El contraste con su antecesor es elocuente. El Washington Consensus de 1989 nació en un contexto específico —la crisis de deuda latinoamericana— y ofreció respuestas precisas para ese momento: disciplina fiscal, liberalización, privatización y apertura. Funcionó como marco orientador durante décadas. Pero han pasado 35 años, y los desafíos que enfrentamos hoy son sustancialmente más complejos.
“El London Consensus no es un decálogo de medidas, sino un marco conceptual de cinco principios, cuyo diagnóstico cobra especial urgencia en Chile”.
El London Consensus no es un decálogo de medidas, sino un marco conceptual articulado en cinco principios: el bienestar importa más allá del ingreso; el lugar donde se produce el crecimiento importa; el Estado debe actuar como asegurador frente a múltiples shocks; la política es habilitadora del desarrollo económico; y la capacidad estatal es el complemento indispensable de todo lo demás.
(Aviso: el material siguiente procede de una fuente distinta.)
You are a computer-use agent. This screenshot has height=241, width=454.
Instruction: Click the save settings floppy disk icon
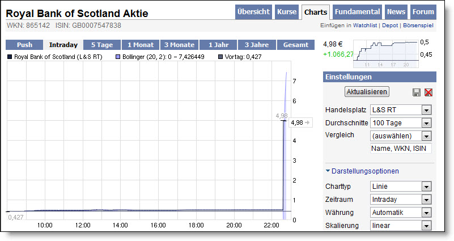coord(417,92)
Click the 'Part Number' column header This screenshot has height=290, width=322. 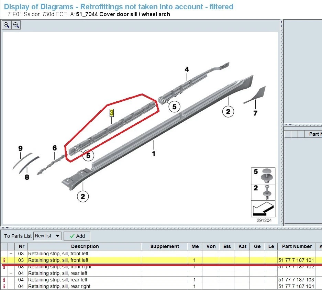pos(297,246)
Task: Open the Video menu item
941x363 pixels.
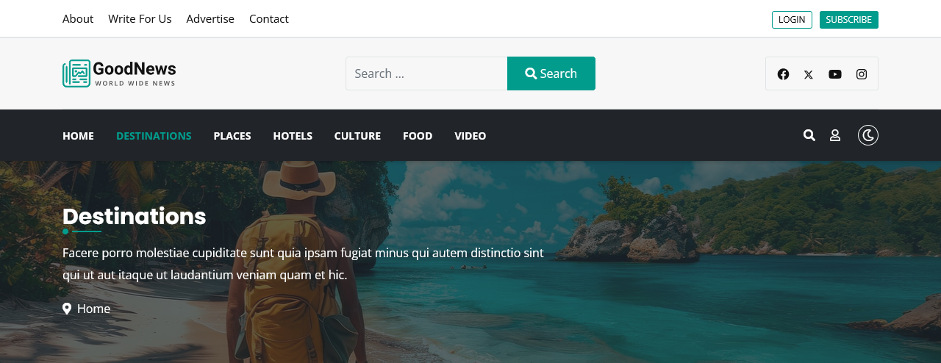Action: (x=470, y=136)
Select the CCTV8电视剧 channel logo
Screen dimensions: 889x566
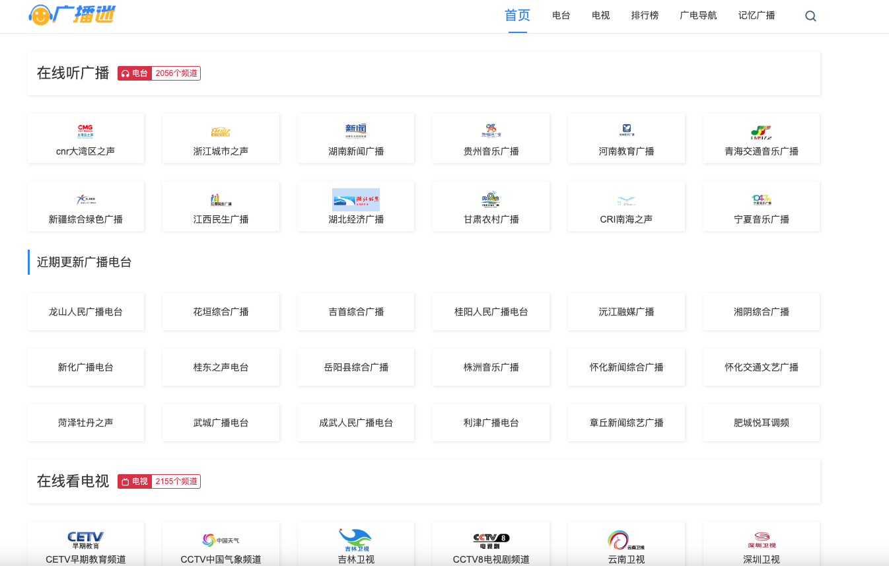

Este diagnóstico cobra especial urgencia en Chile. El debate público ha estado dominado por la discusión tributaria, donde la rebaja de impuestos aparece como la palanca principal para reactivar el crecimiento. Pero esa receta es insuficiente —y el London Consensus lo argumenta con evidencia comparada, cuando el crecimiento tendencial bordea el 2% y las proyecciones para 2026 se sitúan entre 1,5% y 2,5%, en un contexto marcado por la incertidumbre global y restricciones fiscales crecientes. Reducir impuestos puede mejorar márgenes, pero no resuelve los problemas estructurales que frenan la productividad: calidad regulatoria, provisión de bienes públicos y capacidad de implementación del Estado. Sin abordar esos nudos, el crecimiento será frágil, desigual y difícil de sostener.
El libro invita además a repensar la interacción entre políticas macroeconómicas y microeconómicas. A nivel macro, los desafíos pasan por anclar expectativas y resguardar la sostenibilidad fiscal. Pero la dificultad más profunda está a nivel micro: cómo mejorar la productividad, fortalecer la competencia, perfeccionar los incentivos y elevar la calidad regulatoria.
El punto central, a mi juicio, no está solo en qué políticas se adoptan, sino en cómo se diseñan e implementan. La evidencia muestra que, sin capacidad estatal, sin instituciones que funcionen, incluso las mejores ideas fallan. Esto es especialmente relevante a nivel local, donde la implementación efectiva y la coordinación institucional termina definiendo los resultados.
Es precisamente ahí —en ese margen entre diseño, implementación y capacidad institucional— donde se juega la eficacia de las políticas públicas y, en definitiva, su legitimidad social. Esa es la conversación que Chile necesitaría reforzar.